Search: Base class providing the cluster identification and output generation capabilities.

See also

Local: Sister class providing the search and parsing capabilities for local database searches

crossref_afdb() list[source]

Cross-reference AFDB hits and retrieve genomic neighbourhood information.

Systematically cross-references AlphaFold DB (AFDB) hits to genomic data through three methods: KEGG IDs from KEGG, GenPept IDs from ENA, and WGS-GenPept IDs from UniSave. For each hit, extracts scaffold IDs, CDS coordinates, and strand information. Updates scaffold IDs to their latest versions using NCBI Entrez.

Returns:

A list of Hit objects with populated genomic information (scaffold, coordinates, and strand data).

crossref_afdb_via_genpept(afdb_hits: list[Hit]) list[Hit][source]

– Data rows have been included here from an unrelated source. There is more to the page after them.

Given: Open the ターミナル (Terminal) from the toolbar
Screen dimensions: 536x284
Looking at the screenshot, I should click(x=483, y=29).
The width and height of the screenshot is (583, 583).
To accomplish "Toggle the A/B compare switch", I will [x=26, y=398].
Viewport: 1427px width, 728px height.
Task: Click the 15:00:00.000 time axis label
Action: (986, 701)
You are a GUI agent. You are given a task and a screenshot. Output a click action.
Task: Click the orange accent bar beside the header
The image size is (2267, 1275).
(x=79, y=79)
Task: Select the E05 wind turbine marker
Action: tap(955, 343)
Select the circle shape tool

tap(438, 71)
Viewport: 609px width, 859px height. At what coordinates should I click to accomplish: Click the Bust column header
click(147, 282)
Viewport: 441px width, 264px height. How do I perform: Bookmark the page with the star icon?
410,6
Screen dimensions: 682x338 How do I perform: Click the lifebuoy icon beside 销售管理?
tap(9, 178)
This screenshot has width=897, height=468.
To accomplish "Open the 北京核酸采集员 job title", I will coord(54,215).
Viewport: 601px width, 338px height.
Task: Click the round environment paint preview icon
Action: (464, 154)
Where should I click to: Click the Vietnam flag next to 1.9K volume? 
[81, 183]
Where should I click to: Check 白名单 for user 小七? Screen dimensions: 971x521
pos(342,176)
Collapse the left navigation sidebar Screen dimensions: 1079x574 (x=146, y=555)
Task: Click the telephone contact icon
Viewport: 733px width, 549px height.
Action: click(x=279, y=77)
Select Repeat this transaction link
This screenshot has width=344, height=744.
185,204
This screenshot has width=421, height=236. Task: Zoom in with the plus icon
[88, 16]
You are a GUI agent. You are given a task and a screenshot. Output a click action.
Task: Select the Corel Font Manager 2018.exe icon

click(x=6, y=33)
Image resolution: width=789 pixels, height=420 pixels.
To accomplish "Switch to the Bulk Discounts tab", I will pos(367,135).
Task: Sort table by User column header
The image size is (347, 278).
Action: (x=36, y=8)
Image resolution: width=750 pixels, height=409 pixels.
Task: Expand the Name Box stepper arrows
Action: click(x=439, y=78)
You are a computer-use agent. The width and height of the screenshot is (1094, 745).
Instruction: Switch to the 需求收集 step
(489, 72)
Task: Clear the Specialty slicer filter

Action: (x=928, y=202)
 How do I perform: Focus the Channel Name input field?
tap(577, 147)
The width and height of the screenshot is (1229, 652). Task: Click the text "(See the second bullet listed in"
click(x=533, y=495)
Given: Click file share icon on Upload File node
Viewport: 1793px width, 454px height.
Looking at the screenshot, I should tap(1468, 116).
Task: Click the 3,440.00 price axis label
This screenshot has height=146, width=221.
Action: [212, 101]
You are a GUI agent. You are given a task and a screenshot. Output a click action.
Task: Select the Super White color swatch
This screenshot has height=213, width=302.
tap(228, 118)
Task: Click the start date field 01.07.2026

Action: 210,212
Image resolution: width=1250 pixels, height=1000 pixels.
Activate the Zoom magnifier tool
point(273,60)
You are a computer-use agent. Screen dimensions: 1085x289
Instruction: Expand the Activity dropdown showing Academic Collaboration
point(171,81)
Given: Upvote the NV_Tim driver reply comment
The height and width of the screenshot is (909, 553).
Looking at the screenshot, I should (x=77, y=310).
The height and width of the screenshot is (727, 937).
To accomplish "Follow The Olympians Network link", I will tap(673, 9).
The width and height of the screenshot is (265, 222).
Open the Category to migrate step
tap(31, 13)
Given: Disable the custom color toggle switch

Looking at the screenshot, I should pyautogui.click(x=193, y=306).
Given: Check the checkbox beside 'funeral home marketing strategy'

Cross-reference AFDB hits to GenPept IDs in ENA using the UniProt mapping table

Retrieves the GenPept IDs in ENA for all hits and updates the the crossref ID and method if any.

Parameters:

afdb_hits – List of Hit objects without genomic information and cross-references

Mutates:

Hit objects in afdb_hits: Fills cross-reference ID and method attributes

Returns:

list of Hits that have no cross-reference to GenPept in the UniProt mapping table. These need to be processed by a different cross-referencing method.

Return type:

hits_failed_legg (list[Hit])

crossref_afdb_via_kegg(afdb_hits: list[Hit]) list[Hit][source]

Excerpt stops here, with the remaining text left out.